Twentieth Century-Fox

U.S.A. 1946

Director: John Ford

Cast:

Wyatt Earp. . . . . . . . . . . .Henry Fonda

Doc Holliday. . . . . . . . . .Victor Mature

Clementine Carter. . . . .Cathy Downs

Old Man Clanton. . . . . .Walter Brennan

Chihuahua. . . . . . . . . . . Linda Darnell

Morgan Earp. . . . . . . . . . Ward Bond

Virgil Earp. . . . . . . . . . . . Tim Holt

Billy Clanton. . . . . . . . . . John Ireland

James Earp. . . . . . . . . . . . Don Garner

Ike Clanton. . . . . . . . . . . Grant Withers

Questions for reflection in your electronic journal. Choose a few--say three--and let us hear your thoughts:

1. In what ways is Tombstone a typical--or atypical--example of a "frontier town" as Warshow describes such places?

2. What might be the symbolic function of the Hamlet soliloquy sequence in My Darling Clementine?

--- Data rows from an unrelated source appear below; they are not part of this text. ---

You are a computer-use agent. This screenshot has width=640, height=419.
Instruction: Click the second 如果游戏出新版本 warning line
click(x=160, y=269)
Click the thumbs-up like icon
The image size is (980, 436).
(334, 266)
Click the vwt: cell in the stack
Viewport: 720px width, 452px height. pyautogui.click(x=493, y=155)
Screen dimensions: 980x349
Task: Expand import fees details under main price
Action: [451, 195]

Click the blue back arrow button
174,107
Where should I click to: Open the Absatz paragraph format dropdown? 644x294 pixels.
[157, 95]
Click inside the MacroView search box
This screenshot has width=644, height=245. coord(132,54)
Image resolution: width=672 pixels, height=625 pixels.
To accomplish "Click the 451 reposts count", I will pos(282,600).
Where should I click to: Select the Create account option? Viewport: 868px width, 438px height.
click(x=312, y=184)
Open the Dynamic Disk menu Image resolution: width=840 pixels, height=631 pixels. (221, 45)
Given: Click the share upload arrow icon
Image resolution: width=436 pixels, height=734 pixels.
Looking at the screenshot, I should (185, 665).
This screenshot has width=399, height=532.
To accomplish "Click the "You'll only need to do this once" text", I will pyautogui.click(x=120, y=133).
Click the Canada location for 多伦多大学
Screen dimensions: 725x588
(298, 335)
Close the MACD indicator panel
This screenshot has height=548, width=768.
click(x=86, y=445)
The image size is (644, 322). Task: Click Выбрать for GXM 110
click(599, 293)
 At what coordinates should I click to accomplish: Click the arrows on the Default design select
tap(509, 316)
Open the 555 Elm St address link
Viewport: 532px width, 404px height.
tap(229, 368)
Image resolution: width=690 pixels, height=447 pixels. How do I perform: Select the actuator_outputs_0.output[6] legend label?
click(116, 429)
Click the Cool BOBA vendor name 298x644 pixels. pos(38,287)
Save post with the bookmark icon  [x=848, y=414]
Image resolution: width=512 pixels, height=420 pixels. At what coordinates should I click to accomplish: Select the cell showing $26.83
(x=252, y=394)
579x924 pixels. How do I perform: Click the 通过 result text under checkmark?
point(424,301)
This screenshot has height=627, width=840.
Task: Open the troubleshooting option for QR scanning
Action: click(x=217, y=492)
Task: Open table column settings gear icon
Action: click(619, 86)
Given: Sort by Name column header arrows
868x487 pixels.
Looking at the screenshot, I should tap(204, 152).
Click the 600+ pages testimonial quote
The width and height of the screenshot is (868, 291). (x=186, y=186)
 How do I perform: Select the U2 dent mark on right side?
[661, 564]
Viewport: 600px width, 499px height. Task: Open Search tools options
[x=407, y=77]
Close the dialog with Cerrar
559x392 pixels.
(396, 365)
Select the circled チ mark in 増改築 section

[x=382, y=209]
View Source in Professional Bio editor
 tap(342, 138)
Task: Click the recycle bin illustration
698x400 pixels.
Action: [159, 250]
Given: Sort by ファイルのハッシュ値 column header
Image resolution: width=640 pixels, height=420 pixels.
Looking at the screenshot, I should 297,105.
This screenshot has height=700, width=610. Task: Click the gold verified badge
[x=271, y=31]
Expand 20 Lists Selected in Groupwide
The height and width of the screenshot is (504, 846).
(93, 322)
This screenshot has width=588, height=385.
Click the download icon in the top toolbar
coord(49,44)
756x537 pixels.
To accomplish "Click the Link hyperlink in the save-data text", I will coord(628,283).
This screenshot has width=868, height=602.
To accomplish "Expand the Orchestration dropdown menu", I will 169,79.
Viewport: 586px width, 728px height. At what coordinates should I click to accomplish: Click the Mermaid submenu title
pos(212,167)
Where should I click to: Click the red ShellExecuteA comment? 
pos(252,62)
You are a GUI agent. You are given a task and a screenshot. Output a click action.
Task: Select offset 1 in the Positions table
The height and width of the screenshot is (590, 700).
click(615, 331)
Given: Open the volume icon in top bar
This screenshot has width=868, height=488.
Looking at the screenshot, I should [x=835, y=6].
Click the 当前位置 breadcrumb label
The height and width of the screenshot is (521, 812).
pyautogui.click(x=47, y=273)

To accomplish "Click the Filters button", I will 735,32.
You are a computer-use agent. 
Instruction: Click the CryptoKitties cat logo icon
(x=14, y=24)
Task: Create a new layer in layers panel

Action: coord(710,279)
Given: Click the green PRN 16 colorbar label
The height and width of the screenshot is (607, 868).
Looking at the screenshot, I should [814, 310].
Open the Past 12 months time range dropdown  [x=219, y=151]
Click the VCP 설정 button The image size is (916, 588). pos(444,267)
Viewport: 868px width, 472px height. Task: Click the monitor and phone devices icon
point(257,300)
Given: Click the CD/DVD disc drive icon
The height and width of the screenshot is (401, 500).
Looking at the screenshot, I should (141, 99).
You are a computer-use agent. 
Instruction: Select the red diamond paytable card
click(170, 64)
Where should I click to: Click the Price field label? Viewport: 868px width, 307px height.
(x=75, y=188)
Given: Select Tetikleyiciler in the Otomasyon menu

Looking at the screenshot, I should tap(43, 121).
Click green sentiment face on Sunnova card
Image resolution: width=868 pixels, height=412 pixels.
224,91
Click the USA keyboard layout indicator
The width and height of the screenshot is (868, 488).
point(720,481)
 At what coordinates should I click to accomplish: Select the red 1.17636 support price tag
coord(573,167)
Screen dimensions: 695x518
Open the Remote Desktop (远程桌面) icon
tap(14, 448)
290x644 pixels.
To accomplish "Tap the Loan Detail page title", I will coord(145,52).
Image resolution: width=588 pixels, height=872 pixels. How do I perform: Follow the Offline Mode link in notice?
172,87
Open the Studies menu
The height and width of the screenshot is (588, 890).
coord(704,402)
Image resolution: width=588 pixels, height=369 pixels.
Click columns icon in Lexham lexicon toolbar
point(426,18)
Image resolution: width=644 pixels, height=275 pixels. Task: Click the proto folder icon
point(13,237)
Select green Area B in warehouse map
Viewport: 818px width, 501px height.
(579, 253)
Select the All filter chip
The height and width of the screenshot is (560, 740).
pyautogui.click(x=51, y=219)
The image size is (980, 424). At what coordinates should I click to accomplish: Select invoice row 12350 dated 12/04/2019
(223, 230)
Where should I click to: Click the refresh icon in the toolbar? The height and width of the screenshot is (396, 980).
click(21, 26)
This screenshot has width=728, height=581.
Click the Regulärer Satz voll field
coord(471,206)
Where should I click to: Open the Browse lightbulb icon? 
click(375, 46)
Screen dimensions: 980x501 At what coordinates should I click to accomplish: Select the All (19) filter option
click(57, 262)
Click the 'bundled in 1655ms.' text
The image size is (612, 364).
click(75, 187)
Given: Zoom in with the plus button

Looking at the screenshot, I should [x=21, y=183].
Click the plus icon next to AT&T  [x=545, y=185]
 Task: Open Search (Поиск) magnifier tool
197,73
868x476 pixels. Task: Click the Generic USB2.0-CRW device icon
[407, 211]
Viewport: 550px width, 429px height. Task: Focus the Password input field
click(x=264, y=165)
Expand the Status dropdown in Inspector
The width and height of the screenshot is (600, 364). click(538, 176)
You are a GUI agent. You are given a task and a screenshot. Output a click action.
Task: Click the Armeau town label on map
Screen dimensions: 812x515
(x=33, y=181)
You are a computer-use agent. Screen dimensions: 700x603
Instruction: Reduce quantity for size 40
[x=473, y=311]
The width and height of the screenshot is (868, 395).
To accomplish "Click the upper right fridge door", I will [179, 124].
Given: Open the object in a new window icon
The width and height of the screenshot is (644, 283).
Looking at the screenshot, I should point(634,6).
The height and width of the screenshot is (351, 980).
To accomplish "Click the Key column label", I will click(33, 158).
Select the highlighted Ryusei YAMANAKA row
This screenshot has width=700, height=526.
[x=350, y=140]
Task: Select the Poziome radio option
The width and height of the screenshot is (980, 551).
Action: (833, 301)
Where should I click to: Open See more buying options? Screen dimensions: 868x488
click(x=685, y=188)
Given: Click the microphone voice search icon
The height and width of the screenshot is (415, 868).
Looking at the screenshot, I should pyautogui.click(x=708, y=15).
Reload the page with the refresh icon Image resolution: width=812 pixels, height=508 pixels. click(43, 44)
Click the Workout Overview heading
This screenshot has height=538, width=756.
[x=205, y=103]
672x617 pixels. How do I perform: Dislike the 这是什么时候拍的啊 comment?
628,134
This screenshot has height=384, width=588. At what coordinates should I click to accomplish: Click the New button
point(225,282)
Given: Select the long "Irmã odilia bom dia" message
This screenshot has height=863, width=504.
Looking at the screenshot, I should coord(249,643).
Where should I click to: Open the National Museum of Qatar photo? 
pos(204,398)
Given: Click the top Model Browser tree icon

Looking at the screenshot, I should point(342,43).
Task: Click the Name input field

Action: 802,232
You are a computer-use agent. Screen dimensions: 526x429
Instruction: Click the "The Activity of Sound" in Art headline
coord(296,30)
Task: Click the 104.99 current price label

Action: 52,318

3. Warshow makes much of the distinction between the virtuous woman and the prostitute in Westerns. How might his arguments be related to My Darling Clementine? Do we see echoes of this myth in The Natural? Explain.

4. Warshow notes that "guns constitute the visible moral center of the Western movie" (92-93), meaning that the possibility of violence is continually present. He also suggests, however, that such violence is tempered by certain "rules" or "laws." How do these thoughts relate to My Darling Clementine, and in what way does the film problematize violence?

5. To what extent does the character of Wyatt Earp respond to Warshow's myth of the Westerner as "the last gentleman," in "the last art form in which the concept of honor retains its strength"(94)?

6. Much of Warshow's article implies a certain nostalgia as the reason for the Western's enduring popularity in American popular culture. If nostalgia is defined as a longing for things that are lost, what IS it that we believe we have lost, and that the Western reconstructs or retrieves for us?